The pharmacological profile of ibogaine, including its putative "anti-addictive" effects, is likely to result from actions at multiple loci. For example, the effects of ibogaine on voltage-dependent sodium channels could explain its tremorigenic actions, while an anti-cholinesterase activity may explain its effects on blood pressure as well as stimulation of digestion and appetite. The neurochemical basis for the putative "anti-addictive" actions of ibogaine remains unclear. Based on its neurochemical profile, ibogaine may produce "anti-addictive" actions through multiple effects at k receptors,s receptors, or serotonin transporters . Alternatively, ibogaine, or an unidentified active metabolite might act at pathways which have not been previously linked to addictive processes.

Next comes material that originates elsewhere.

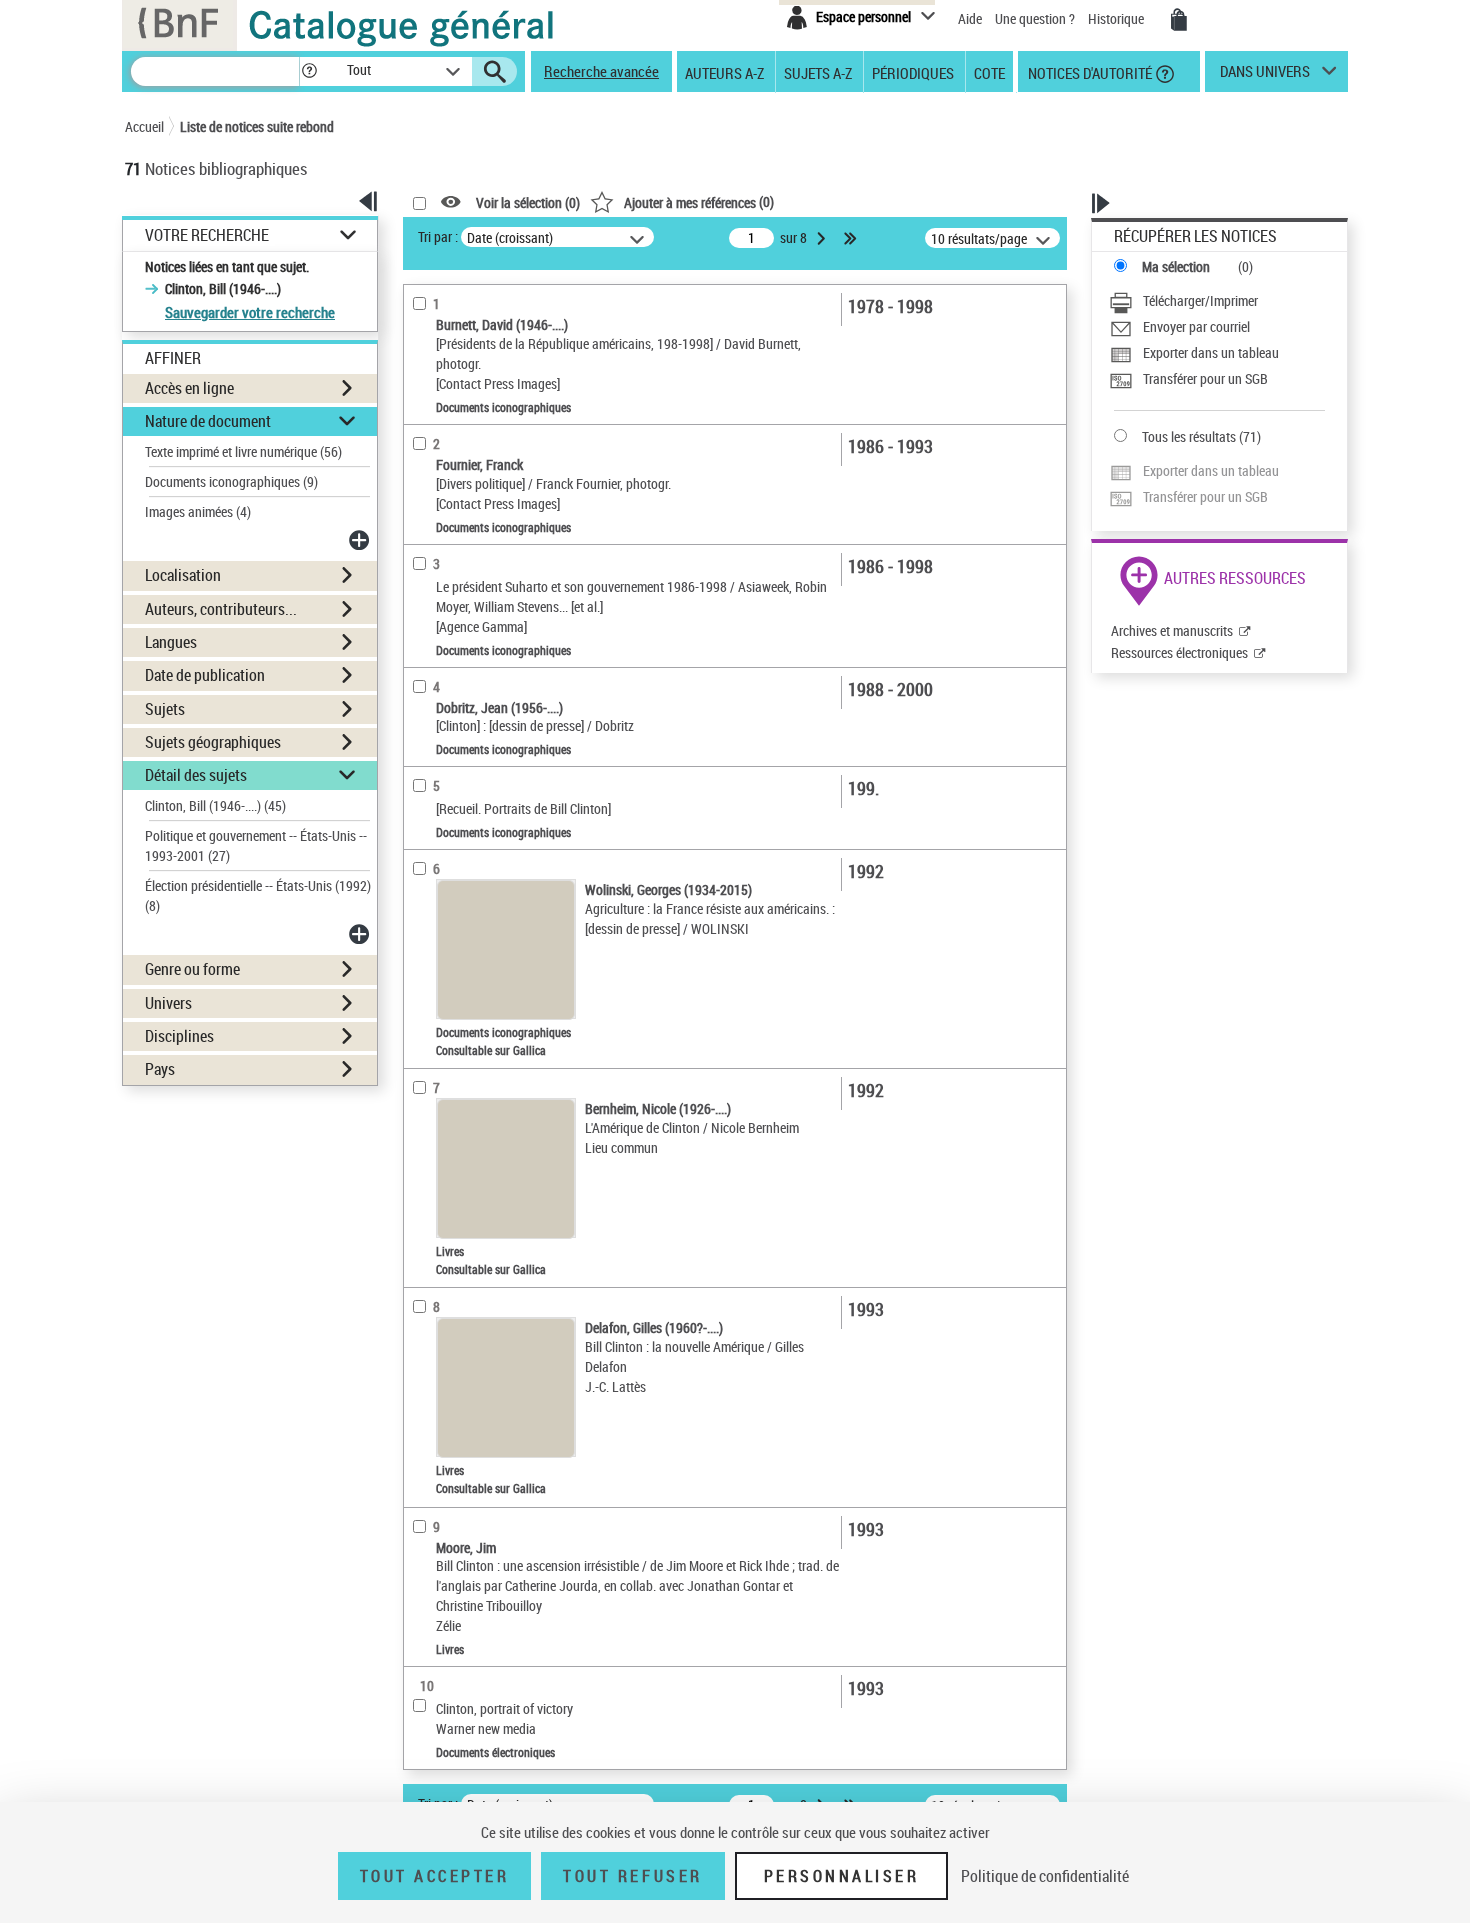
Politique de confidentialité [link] (1045, 1876)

While these hypotheses all merit further investigation, at present, there are converging lines that link the NMDA-antagonist action of ibogaine to its putative "anti-addictive" properties. NMDA antagonists (acting at either glutamate, glycine, polyamine, or, open channel site) attenuate morphine withdrawal, attenuate drug self-administration, the sensitization to the behavioral effects of psychostimulants and rewarding effects of drugs of abuse .
From the reports of human heroin addicts who have taken ibogaine, it appears that several features of the ibogaine experience are important in interrupting addiction. Thus, Dutch addicts who used ibogaine described the experience as having a dream with full consciousness, together with anxiety and the recall of memories . After this experience, the addicts did not feel compelled to use heroin. While these insights are intriguing, they are at present without heuristic value. Further studies are required to determine the importance of such experiences in the treatment of drug abuse. In conclusion, the claimed "anti-addictive" properties of ibogaine require rigorous validation in humans, after careful assessment of its neurotoxic potential. It remains to be established if an ibogaine metabolite, producing less side effects, could be of therapeutic value.